TUESDAY, Sept. 24, 2019 (HealthDay News) — From 1999 to 2016, the percentage of women in internal medicine residencies increased, but the percentage in subspecialty fellowships decreased, according to a research letter published online Sept. 23 in JAMA Internal Medicine.

Anna T. Stone, M.D., from St. Vincent Hospital and Heart Center in Indianapolis, and colleagues examined changes in the internal medicine subspecialty choices of women and men from 1991 to 2016. Data were extracted for nine internal medicine subspecialties.

The researchers note that 30.2 and 69.8 percent of the residents in internal medicine were women and men, respectively, in 1991. Of the 7,986 residents in subspecialty fellowships, 33.3 and 66.7 percent were women and men, respectively.
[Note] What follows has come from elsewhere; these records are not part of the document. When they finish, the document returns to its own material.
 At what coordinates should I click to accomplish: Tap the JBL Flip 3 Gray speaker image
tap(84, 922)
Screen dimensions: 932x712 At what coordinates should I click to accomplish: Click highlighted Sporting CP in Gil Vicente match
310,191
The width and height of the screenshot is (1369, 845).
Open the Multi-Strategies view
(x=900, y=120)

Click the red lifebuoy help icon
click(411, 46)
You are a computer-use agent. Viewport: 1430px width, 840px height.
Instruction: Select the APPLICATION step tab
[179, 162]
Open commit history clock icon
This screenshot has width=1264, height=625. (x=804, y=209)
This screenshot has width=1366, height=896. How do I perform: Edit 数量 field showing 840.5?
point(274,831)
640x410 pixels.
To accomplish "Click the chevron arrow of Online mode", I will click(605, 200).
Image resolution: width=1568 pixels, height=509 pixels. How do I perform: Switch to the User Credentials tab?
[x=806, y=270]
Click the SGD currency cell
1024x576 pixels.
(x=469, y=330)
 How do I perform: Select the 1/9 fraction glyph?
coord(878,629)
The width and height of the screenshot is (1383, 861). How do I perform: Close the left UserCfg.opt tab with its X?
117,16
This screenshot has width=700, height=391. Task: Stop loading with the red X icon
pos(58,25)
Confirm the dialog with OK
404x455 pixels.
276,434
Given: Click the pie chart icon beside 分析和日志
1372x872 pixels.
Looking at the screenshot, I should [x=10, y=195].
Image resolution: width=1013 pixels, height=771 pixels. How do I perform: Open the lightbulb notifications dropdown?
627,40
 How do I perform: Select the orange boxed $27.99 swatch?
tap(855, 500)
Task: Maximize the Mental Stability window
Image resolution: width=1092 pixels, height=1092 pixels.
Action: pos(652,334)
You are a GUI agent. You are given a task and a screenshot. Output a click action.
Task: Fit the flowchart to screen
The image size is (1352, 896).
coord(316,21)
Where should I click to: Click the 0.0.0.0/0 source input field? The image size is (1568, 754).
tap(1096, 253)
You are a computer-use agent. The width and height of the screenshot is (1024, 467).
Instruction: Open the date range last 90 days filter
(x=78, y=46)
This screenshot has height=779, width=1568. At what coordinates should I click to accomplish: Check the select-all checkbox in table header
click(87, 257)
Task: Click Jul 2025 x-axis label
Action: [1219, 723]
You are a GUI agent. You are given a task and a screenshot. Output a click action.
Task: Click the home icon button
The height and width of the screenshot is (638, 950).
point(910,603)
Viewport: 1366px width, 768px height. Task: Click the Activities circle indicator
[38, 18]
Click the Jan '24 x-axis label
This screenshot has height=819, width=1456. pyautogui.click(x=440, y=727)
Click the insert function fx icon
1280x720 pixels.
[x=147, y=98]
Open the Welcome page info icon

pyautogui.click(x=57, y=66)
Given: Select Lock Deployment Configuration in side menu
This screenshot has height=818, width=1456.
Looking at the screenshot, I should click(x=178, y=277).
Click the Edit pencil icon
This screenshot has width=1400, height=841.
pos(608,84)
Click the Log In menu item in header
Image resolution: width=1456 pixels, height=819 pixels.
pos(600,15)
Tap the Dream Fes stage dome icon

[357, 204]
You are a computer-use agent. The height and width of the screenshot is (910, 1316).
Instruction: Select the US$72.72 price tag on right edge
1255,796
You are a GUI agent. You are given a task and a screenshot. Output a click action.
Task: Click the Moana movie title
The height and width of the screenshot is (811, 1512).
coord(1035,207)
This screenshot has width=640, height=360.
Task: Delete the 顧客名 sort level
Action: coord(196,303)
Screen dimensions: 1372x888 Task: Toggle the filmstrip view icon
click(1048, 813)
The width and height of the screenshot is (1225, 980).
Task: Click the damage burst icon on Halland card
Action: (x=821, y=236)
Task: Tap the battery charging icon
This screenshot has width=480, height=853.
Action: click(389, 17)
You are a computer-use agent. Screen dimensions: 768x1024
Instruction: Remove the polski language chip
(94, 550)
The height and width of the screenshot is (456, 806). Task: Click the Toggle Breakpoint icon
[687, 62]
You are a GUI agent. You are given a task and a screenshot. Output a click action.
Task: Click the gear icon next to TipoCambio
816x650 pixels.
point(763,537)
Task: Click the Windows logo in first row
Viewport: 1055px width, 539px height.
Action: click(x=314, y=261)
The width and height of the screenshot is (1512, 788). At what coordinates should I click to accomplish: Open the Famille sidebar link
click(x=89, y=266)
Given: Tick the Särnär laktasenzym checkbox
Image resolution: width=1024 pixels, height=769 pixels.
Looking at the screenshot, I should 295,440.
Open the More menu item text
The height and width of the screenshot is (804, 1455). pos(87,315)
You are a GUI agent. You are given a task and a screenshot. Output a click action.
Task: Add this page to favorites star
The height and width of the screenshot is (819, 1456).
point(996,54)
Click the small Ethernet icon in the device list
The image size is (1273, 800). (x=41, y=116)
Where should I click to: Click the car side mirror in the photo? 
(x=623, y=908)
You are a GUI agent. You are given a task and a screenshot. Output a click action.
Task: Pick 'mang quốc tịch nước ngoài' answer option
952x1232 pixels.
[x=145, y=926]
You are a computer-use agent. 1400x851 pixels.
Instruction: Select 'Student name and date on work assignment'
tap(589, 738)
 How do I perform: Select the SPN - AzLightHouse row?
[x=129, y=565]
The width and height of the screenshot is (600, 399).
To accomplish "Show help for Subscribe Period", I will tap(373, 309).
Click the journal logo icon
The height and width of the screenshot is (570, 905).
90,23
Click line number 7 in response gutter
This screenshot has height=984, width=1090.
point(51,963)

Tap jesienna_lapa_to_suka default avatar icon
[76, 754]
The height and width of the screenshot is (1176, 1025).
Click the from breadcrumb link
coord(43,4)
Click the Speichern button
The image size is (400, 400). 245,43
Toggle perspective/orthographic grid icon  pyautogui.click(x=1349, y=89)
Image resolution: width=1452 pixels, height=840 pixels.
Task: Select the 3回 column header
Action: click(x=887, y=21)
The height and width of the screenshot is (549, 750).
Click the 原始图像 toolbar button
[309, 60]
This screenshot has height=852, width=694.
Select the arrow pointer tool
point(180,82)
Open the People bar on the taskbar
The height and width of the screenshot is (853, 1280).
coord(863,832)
In 2016, 43.2 and 56.8 percent of the 23,664 residents in internal medicine were women and men, respectively, and 23.6 and 76.4 percent of the 19,868 residents in subspecialty fellowships were women and men, respectively. Despite this decrease, the percentage of women entering each of the nine subspecialty fields increased over time, with variation between specialty and between years. Compared with cardiology, the percentage of women in all other subspecialties increased at a faster rate (endocrinology, 0.96 percent; gastroenterology, geriatric medicine, rheumatology, and hematology and oncology, about 0.5 percent; and infectious disease and nephrology, about 0.3 percent).

“Cardiology had the lowest percentage of women, which is an important issue that the cardiology profession should continue to address,” the authors write.